Enfin, après les considérations historiques que nous avons présentées plus haut, on comprendra que nous nous demandions s’il n’y a pas dans les préoccupations sociales du temps présent la marque d’une orientation nouvelle, dangereuse pour la spéculation purement désintéressée.

Sans contester que bien des penseurs ne prennent goût aux questions sociales qu’en songeant à une réalisation effective de leurs conceptions, il est permis de noter, comme symptôme rassurant — (j’entends du point de vue où nous nous plaçons) — les tendances théoriques de la plupart de ceux qu’attirent ces études. On parle assez couramment de nos jours du socialisme scientifique, et même on commence à connaître en France la doctrine venue d’Allemagne, qui porte ce nom. Elle inspire jusqu’à nos hommes politiques, qui, pour la propager ou la combattre, pénètrent forcément sur le terrain de la théorie. À plus forte raison les philosophes, qui s’efforcent de constituer une science des faits sociaux, restent-ils naturellement dans un ordre d’idées qui n’a rien d’incompatible avec la spéculation scientifique, sous sa forme générale et abstraite. Bien au contraire, serions-nous tentés de dire. Auguste Comte voyait dans l’avènement de la sociologie, dont il a tâché d’être le fondateur, le principe d’une organisation systématique des sciences ; et si on pensait que depuis lors, chez les jeunes sociologues, la séparation de deux ordres d’idées risque de se faire au profit de préoccupations exclusivement pratiques, nous renverrions le lecteur aux belles études de M. Bernès[1], qui nous montrent la sociologie renouvelant la science, loin de s’y opposer, en étendant la signification même de l’idée de science.
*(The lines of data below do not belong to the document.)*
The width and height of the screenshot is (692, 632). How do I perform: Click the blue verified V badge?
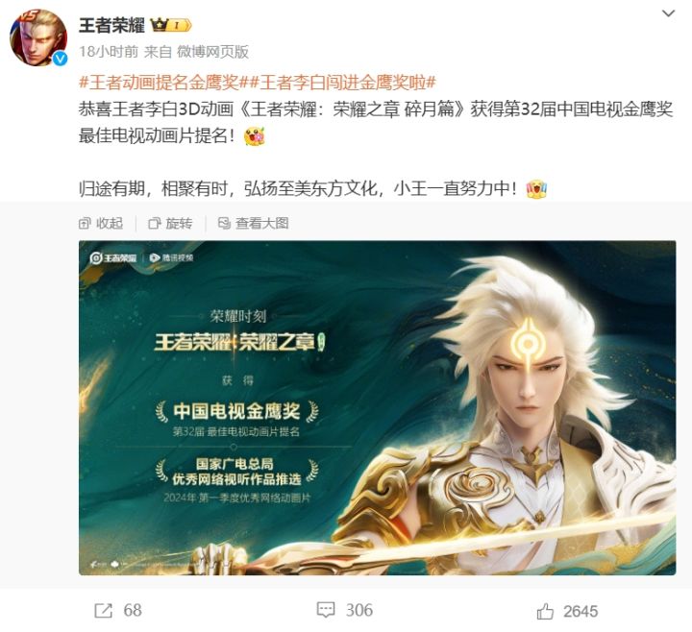point(60,59)
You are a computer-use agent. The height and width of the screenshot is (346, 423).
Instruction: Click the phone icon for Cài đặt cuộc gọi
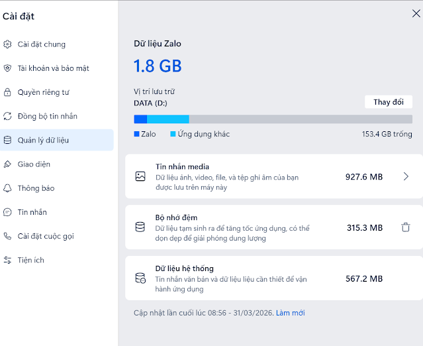[x=7, y=236]
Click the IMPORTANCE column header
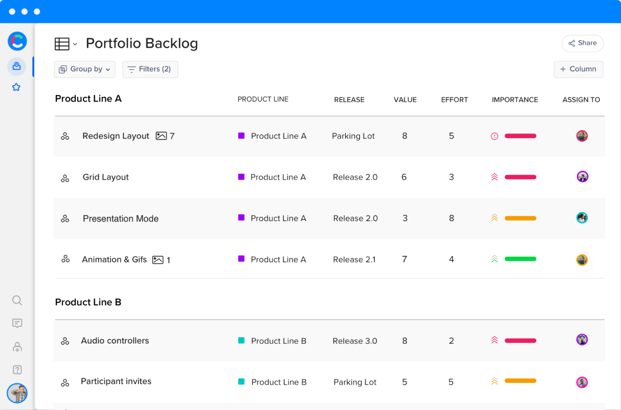621x410 pixels. [515, 100]
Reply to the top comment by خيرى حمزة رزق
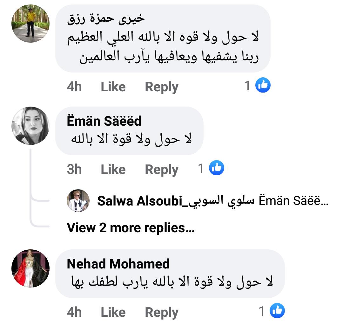The height and width of the screenshot is (327, 343). tap(162, 87)
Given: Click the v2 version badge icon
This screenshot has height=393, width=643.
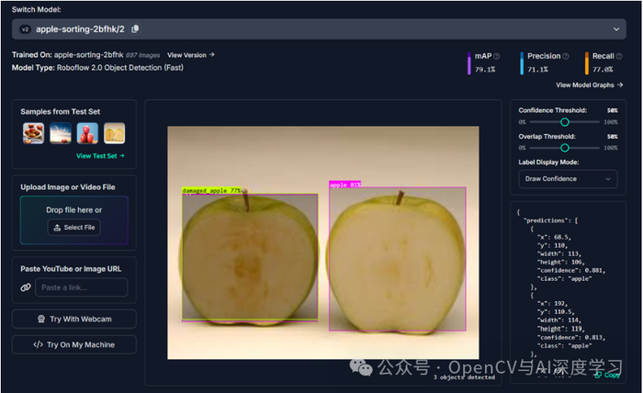Looking at the screenshot, I should click(x=25, y=29).
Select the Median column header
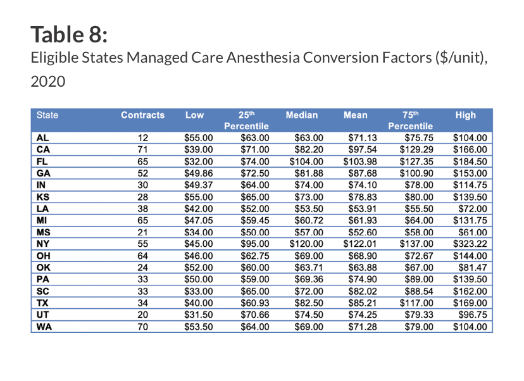Image resolution: width=524 pixels, height=381 pixels. click(301, 115)
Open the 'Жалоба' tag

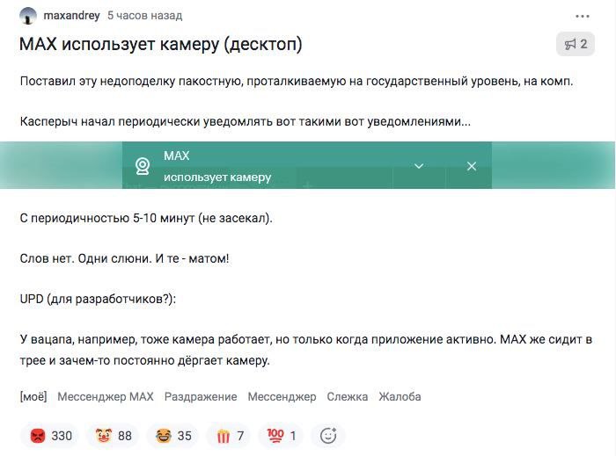click(x=400, y=397)
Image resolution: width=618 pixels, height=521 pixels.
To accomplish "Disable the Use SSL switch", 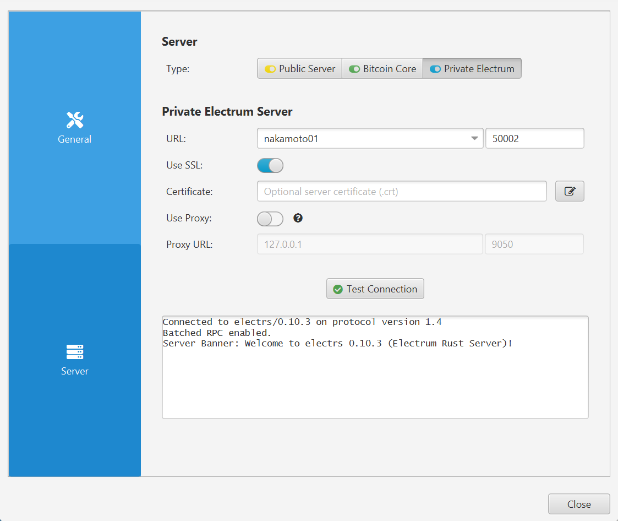I will [270, 165].
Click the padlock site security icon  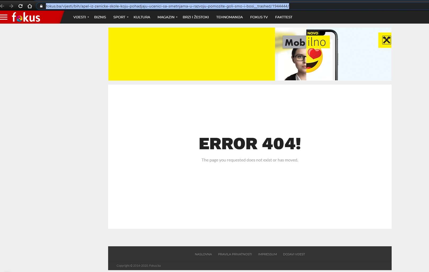tap(41, 6)
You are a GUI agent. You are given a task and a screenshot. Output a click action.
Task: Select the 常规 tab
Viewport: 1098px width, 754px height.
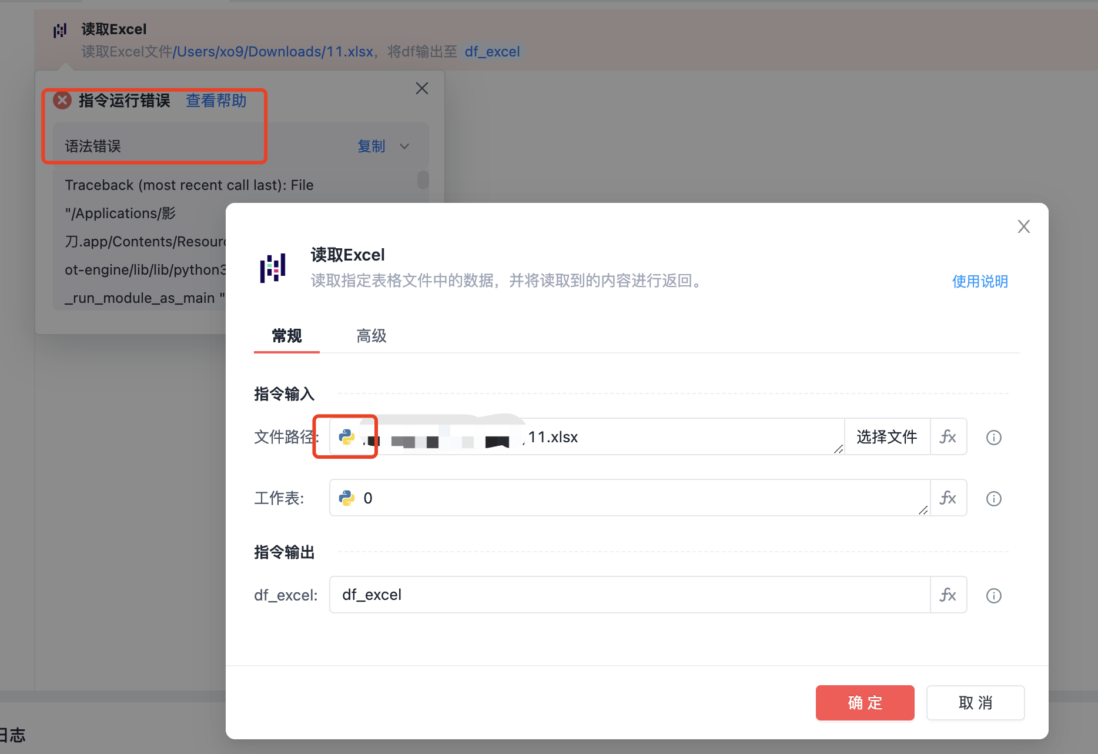click(x=287, y=336)
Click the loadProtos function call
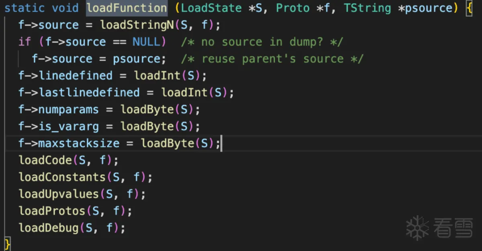The image size is (482, 251). [52, 211]
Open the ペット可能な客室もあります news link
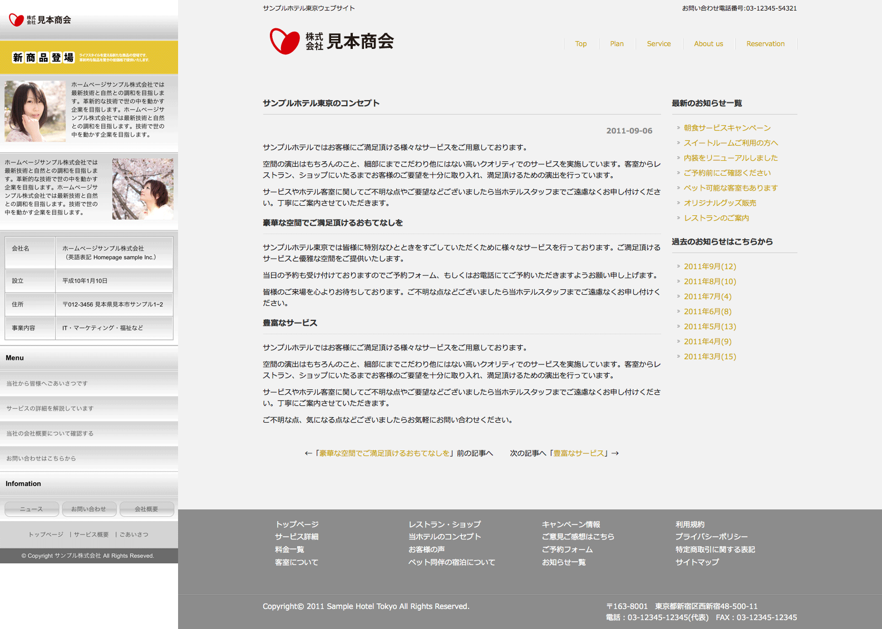 730,188
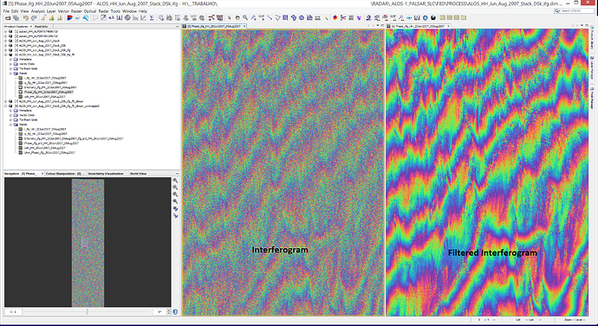Select the Unw_Phase_ifg band in the tree
The width and height of the screenshot is (598, 326).
pos(49,152)
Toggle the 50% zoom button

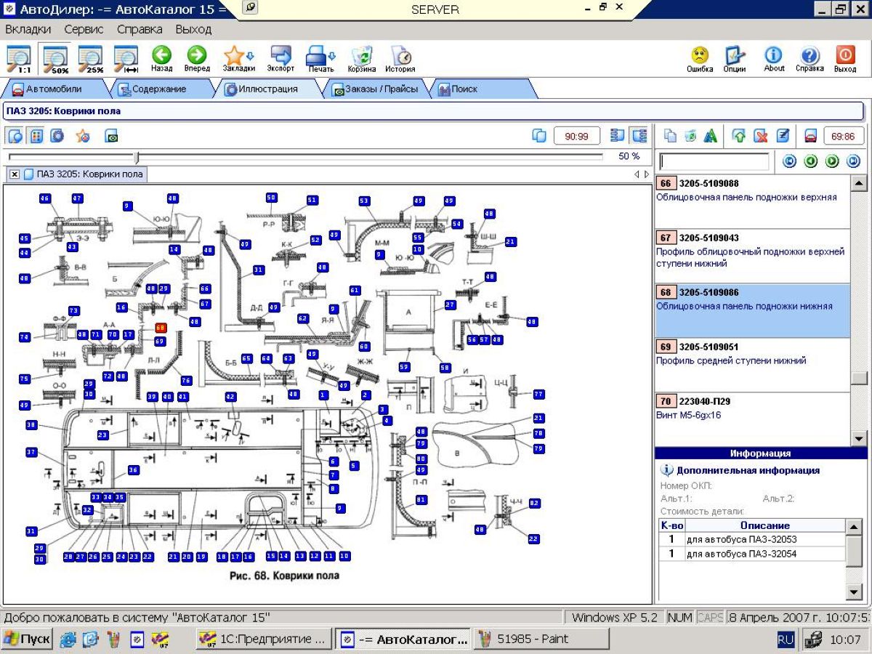pyautogui.click(x=55, y=58)
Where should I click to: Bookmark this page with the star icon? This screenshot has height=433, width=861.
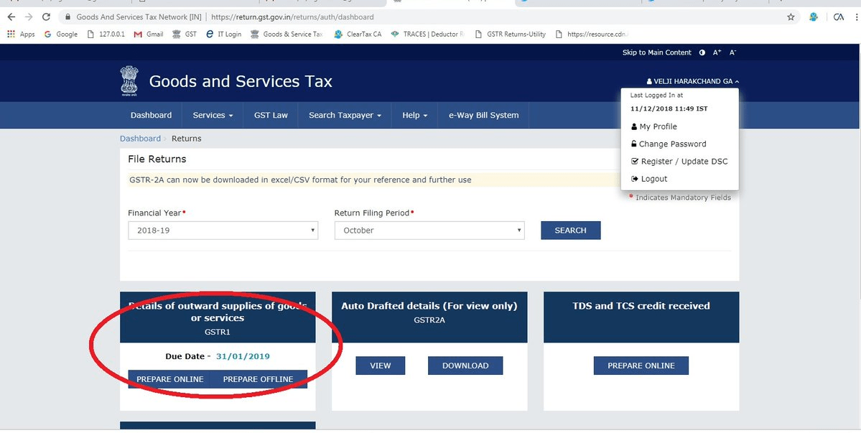(791, 17)
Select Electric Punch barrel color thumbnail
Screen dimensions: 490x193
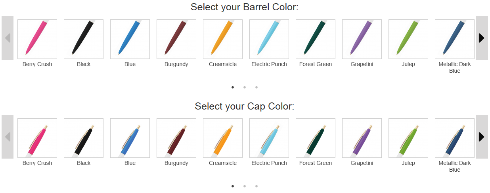(x=269, y=39)
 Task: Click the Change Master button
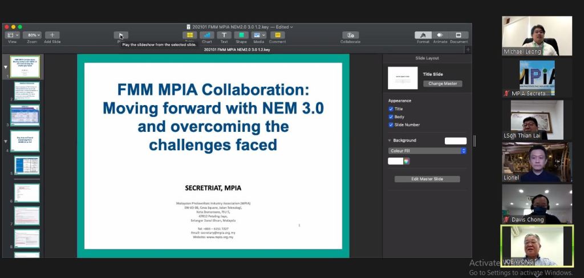coord(443,83)
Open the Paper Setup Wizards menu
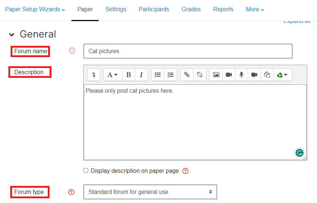This screenshot has height=203, width=317. pyautogui.click(x=35, y=9)
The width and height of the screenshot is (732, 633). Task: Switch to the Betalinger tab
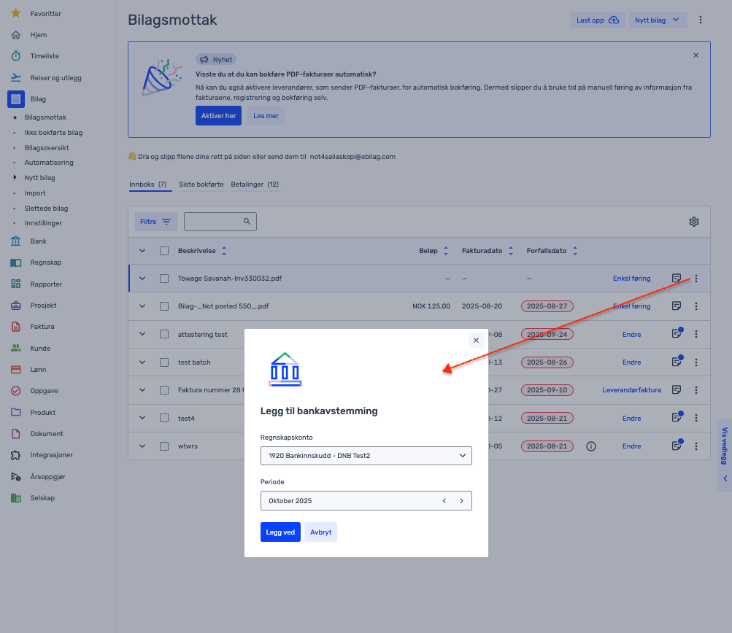click(255, 185)
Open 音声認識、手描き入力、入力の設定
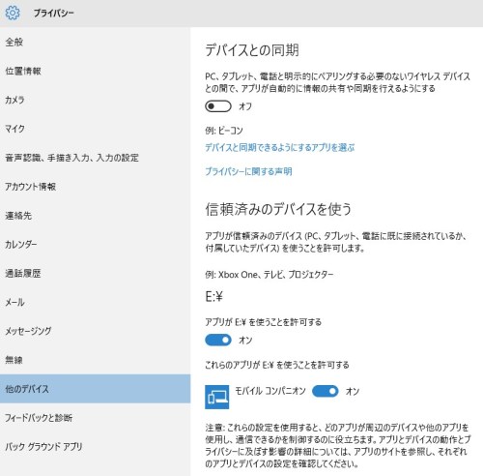 click(x=95, y=158)
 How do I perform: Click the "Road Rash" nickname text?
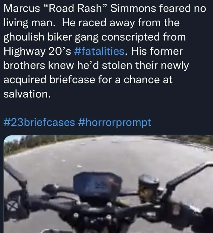point(75,9)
N’y a-t-il pas un rapprochement curieux et rassurant à faire entre pareils efforts et ceux d’un Socrate poursuivant, à propos de la morale, la définition et les conditions fondamentales de la connaissance scientifique ?

Bref, il nous semble que, dans ses tendances générales, ce siècle n’est pas aussi éloigné, qu’on veut parfois le dire, de la spéculation

  1. Cf. particulièrement l’article paru dans cette Revue, mars 1895 : La Sociologie, ses conditions d’existence, son importance scientifique et philosophique.